(Items from a dataset)
+-------+
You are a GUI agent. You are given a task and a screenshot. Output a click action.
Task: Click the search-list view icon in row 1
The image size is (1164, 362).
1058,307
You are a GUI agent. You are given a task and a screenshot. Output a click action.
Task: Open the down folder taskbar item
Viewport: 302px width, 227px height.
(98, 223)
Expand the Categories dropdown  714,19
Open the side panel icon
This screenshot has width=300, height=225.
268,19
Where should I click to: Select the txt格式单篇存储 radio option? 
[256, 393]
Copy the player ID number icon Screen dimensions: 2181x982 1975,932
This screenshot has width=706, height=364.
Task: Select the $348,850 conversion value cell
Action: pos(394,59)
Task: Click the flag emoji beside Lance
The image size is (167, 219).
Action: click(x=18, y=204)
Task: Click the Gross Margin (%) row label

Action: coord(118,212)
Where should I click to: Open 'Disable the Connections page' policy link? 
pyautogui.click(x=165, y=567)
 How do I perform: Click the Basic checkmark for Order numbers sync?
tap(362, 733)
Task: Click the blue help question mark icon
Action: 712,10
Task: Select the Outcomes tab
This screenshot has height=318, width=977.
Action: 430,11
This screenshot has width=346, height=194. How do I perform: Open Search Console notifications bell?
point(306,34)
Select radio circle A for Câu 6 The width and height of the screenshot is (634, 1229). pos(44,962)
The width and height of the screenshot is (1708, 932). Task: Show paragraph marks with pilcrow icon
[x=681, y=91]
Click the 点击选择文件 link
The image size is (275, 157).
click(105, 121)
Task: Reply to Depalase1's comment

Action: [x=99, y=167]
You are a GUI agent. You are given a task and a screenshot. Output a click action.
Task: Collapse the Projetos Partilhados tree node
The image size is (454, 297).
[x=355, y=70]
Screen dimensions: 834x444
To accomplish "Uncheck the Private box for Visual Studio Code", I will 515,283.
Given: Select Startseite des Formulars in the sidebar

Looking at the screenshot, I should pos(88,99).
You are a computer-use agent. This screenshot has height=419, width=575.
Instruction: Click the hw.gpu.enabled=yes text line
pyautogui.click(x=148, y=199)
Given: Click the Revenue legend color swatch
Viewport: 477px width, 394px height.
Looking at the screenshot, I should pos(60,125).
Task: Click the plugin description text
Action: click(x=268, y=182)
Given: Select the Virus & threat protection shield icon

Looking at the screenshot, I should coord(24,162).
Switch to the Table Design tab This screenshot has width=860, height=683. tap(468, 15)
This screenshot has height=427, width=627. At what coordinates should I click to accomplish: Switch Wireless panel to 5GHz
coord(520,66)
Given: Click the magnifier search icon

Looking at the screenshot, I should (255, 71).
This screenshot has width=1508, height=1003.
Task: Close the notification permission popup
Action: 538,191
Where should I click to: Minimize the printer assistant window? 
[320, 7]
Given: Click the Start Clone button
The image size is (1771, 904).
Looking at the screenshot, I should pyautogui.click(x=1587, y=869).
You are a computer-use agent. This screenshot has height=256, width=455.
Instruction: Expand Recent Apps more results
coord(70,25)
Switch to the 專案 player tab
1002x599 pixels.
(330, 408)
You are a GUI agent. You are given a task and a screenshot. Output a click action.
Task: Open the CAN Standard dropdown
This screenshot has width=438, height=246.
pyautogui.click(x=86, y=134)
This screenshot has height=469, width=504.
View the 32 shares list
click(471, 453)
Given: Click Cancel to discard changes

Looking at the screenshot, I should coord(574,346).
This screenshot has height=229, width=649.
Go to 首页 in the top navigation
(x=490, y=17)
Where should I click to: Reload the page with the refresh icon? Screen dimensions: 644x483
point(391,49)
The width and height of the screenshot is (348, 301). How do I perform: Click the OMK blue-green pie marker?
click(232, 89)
+-------+
▶ [TASK DETAILS]:
Including any blank lines, repeat the data exactly.

▶ [YOUR RESPONSE]:
You are a GUI agent. You are given a task and a screenshot. Output a click action.
Task: Click the search-list view icon in row 1
The image size is (1164, 362).
1058,307
You are a GUI agent. You are given a task and a screenshot. Output a click action.
Task: Open the down folder taskbar item
Viewport: 302px width, 227px height.
(98, 223)
Expand the Categories dropdown  714,19
Open the side panel icon
This screenshot has width=300, height=225.
268,19
Where should I click to: Select the txt格式单篇存储 radio option? 
[256, 393]
Copy the player ID number icon Screen dimensions: 2181x982 1975,932
This screenshot has width=706, height=364.
Task: Select the $348,850 conversion value cell
Action: pos(394,59)
Task: Click the flag emoji beside Lance
The image size is (167, 219).
Action: click(x=18, y=204)
Task: Click the Gross Margin (%) row label

Action: coord(118,212)
Where should I click to: Open 'Disable the Connections page' policy link? 
pyautogui.click(x=165, y=567)
 How do I perform: Click the Basic checkmark for Order numbers sync?
tap(362, 733)
Task: Click the blue help question mark icon
Action: 712,10
Task: Select the Outcomes tab
This screenshot has height=318, width=977.
Action: 430,11
This screenshot has width=346, height=194. How do I perform: Open Search Console notifications bell?
point(306,34)
Select radio circle A for Câu 6 The width and height of the screenshot is (634, 1229). pos(44,962)
The width and height of the screenshot is (1708, 932). Task: Show paragraph marks with pilcrow icon
[x=681, y=91]
Click the 点击选择文件 link
The image size is (275, 157).
click(105, 121)
Task: Reply to Depalase1's comment

Action: [x=99, y=167]
You are a GUI agent. You are given a task and a screenshot. Output a click action.
Task: Collapse the Projetos Partilhados tree node
The image size is (454, 297).
[x=355, y=70]
Screen dimensions: 834x444
To accomplish "Uncheck the Private box for Visual Studio Code", I will 515,283.
Given: Select Startseite des Formulars in the sidebar

Looking at the screenshot, I should pos(88,99).
You are a computer-use agent. This screenshot has height=419, width=575.
Instruction: Click the hw.gpu.enabled=yes text line
pyautogui.click(x=148, y=199)
Given: Click the Revenue legend color swatch
Viewport: 477px width, 394px height.
Looking at the screenshot, I should pos(60,125).
Task: Click the plugin description text
Action: click(x=268, y=182)
Given: Select the Virus & threat protection shield icon

Looking at the screenshot, I should coord(24,162).
Switch to the Table Design tab This screenshot has width=860, height=683. tap(468, 15)
This screenshot has height=427, width=627. At what coordinates should I click to accomplish: Switch Wireless panel to 5GHz
coord(520,66)
Given: Click the magnifier search icon

Looking at the screenshot, I should (255, 71).
This screenshot has width=1508, height=1003.
Task: Close the notification permission popup
Action: 538,191
Where should I click to: Minimize the printer assistant window? 
[320, 7]
Given: Click the Start Clone button
The image size is (1771, 904).
Looking at the screenshot, I should pyautogui.click(x=1587, y=869).
You are a computer-use agent. This screenshot has height=256, width=455.
Instruction: Expand Recent Apps more results
coord(70,25)
Switch to the 專案 player tab
1002x599 pixels.
(330, 408)
You are a GUI agent. You are given a task and a screenshot. Output a click action.
Task: Open the CAN Standard dropdown
This screenshot has width=438, height=246.
pyautogui.click(x=86, y=134)
This screenshot has height=469, width=504.
View the 32 shares list
click(471, 453)
Given: Click Cancel to discard changes

Looking at the screenshot, I should coord(574,346).
This screenshot has height=229, width=649.
Go to 首页 in the top navigation
(x=490, y=17)
Where should I click to: Reload the page with the refresh icon? Screen dimensions: 644x483
point(391,49)
The width and height of the screenshot is (348, 301). How do I perform: Click the OMK blue-green pie marker?
click(232, 89)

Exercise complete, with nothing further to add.